The toolbar for VRay consists of the following buttons (listed from left to right):
- Material Editor
- Create, edit, and assign materials to objects.
- VRay Options
- Edit VRay settings and load preset settings. Options shown here include settings for Camera, Output (image), Environment, Displacement, and Indirect or Global Illumination.
- VRay Frame Buffer
- Open rendering window.
- Add Sunlighting System
- Create a system based on physically based daylight, or set it to a specific location and time.
- Add Infinite Plane
- Creates an infinite plane along the XY plane at the Z zero location, creating a horizon.
- About VRay
- Information about VRay
Materials & Layers
There are two ways to access the Material Editor in V-Ray: from the toolbar and from the Object Properties panel. Using the V-Ray toolbar, left click on the icon that looks like a tag with the letter "M" on it. Or, select the object(s) to create a V-Ray material for. Use the Properties command and select Material from the drop-down menu. Assign by Plug-in and then click Create.
Open the Material Editor in V-Ray. Right click on Scene Materials and select "AddVrayMtl."
Materials can be attributed to both layers as well as individual objects by using the Material Editor. Materials can be made up of different layer attributes (such as texture, transparency, bumps, etc) in effort to not read more than a flat texture mapping. Sometimes these layers depend on a value (such as intensity or a percentage of transparency) while other times they come from a gray-scale image.
You can quickly view what these materials look like by changing the view to Rendered View which offers a simplified version of the texture maps on the object. However many of the details will change once you actually render the image so it is important to test render throughout the process to check your work.
The next step is to attribute the material to objects or layers. Materials can be applied in two ways: from within the V-Ray Material Editor, or within an object's Properties in Rhino.
In the V-Ray Material editor, right click on the material name, and then click on either "Apply material to layer(s)" or "Apply material to object(s)".
To attribute the material to objects or layers in Rhino, select the objects or layers. Then, use the Properties command and select Material from the drop-down menu. Assign the material by Plug-in, and then click Browse to select the desired material (in the case of this workflow, the material is called Screen1).
Editing VRay Layers
Each VRay Material consists of the following:
- Diffuse Color
- Change the overall color of an object OR texture map an image onto the an object by selecting the "m" box.
- Change the overall transparency of an object OR map a transparency pattern onto the object.
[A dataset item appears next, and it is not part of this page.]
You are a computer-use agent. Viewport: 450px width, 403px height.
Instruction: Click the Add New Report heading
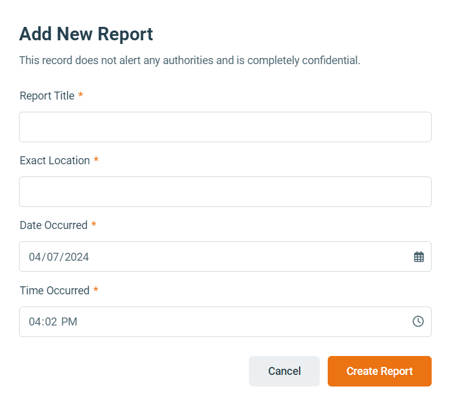pos(86,34)
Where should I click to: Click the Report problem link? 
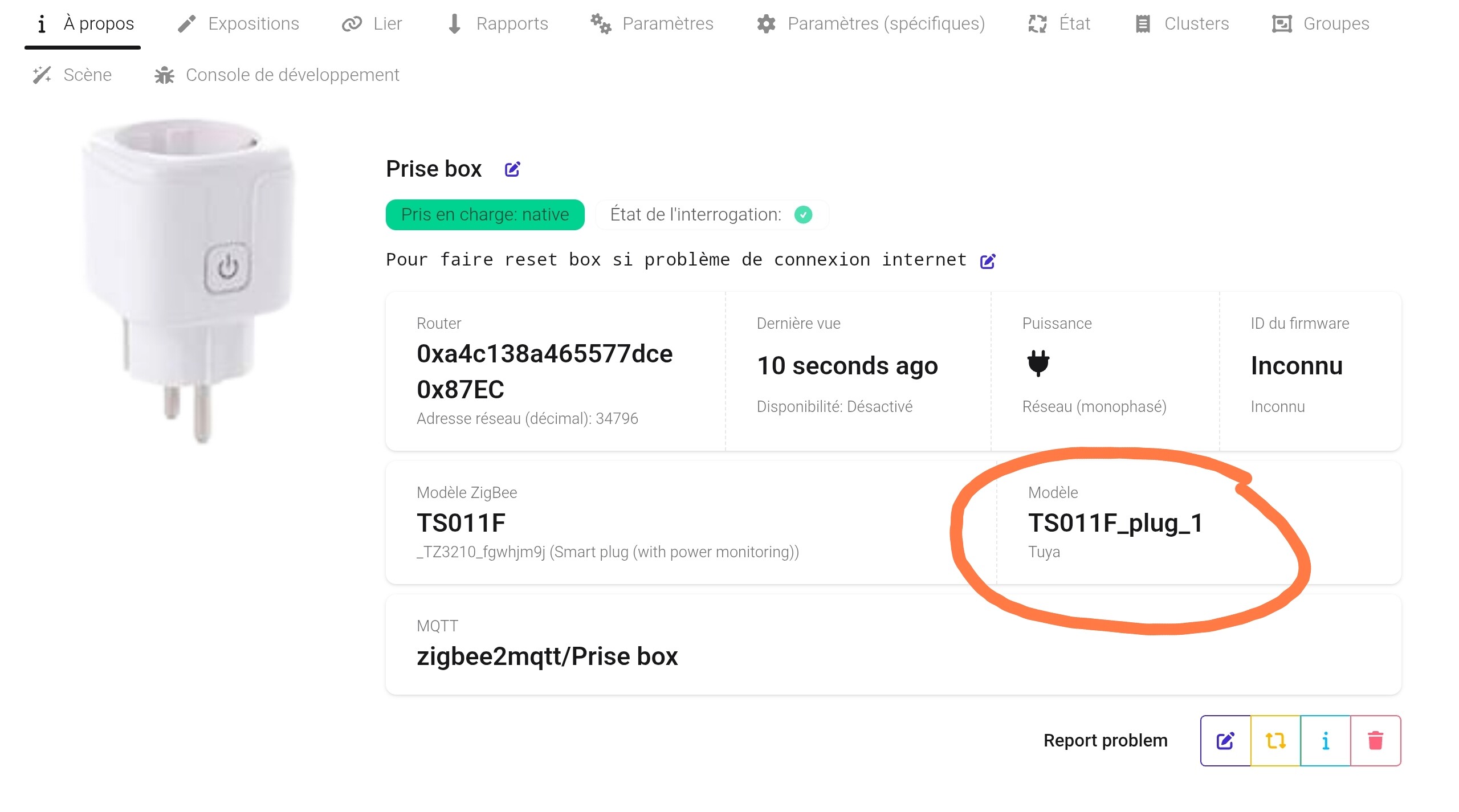pyautogui.click(x=1105, y=740)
Black is completely opaque and white is completely transparent.
- Changes the object to become an emitter. Change the intensity to affect how bright the light source becomes. Can change color, intensity, and transparency.
- Adds reflection to the object. White is completely reflective (like a mirror) and black is non-reflective. By Default the reflection layer has a fresnel map which varies the amount of reflection based on the viewing angle (notice the capital M next to the Reflection layer). To make more reflective, increase the Fresnel IOR.
- The darker the Refraction Transparency, the more the material references the edges of the objection (although transparent).
- Fog Color
- Use this rather than Refraction Color to change the color of the transparent material. Fog color is dependent upon the multiplier, the color and the size of the object. Be sure to pick a color that is slightly less saturated that you desire.
- Helps change the frostiness of the transparent material. The lower the number, the more blurry the refraction.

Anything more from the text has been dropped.